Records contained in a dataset
● ● ● ● ●

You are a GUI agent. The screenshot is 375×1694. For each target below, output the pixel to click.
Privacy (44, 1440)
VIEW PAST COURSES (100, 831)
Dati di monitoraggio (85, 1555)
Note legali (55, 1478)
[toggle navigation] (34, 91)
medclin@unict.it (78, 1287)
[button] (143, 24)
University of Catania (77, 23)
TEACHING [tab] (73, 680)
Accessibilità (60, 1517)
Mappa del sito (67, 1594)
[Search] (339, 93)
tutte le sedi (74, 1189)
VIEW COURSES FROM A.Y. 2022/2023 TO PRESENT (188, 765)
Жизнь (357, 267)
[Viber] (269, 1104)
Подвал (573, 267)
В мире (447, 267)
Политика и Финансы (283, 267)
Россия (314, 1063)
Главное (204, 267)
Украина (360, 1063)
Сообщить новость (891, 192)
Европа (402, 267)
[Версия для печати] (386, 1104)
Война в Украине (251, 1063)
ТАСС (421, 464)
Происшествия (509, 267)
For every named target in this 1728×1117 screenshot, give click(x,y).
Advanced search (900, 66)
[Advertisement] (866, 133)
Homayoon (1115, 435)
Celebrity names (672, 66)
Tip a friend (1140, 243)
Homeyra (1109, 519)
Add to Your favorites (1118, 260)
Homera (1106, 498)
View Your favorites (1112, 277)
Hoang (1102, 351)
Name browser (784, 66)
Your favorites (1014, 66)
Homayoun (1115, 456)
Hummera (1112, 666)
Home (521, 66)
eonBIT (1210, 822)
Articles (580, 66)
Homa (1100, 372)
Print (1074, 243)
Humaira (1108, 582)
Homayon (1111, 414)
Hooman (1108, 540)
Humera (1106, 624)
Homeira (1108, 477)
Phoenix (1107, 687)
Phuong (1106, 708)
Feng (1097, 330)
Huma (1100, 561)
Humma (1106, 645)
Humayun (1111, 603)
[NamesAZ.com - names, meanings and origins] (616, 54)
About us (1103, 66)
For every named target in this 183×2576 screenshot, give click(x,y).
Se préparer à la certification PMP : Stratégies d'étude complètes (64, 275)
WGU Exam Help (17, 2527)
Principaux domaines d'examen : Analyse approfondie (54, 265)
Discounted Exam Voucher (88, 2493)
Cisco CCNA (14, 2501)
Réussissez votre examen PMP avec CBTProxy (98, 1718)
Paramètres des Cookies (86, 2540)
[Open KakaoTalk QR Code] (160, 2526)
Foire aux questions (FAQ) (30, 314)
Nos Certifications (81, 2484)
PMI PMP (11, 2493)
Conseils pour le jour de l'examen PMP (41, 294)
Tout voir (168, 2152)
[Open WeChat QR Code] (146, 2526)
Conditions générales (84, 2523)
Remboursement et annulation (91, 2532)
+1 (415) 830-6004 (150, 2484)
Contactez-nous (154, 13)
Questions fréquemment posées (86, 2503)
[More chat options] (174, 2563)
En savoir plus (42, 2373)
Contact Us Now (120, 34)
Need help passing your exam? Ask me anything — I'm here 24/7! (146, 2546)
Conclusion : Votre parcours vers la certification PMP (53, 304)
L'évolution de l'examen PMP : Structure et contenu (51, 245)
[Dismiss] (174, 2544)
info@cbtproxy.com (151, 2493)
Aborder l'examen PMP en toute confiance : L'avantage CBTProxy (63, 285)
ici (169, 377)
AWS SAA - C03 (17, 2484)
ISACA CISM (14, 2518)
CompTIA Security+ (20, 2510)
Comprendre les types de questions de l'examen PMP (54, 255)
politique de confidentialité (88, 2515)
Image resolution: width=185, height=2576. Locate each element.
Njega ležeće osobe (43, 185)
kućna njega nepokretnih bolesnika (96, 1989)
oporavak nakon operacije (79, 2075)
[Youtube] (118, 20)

● ● ● ● ●

- WHAT YOU SHOULD DO -
If a line contains the word "every", it counts; say how many such lines the records hold, and give only that number.

- SOLUTION FOR THIS EXERCISE -
2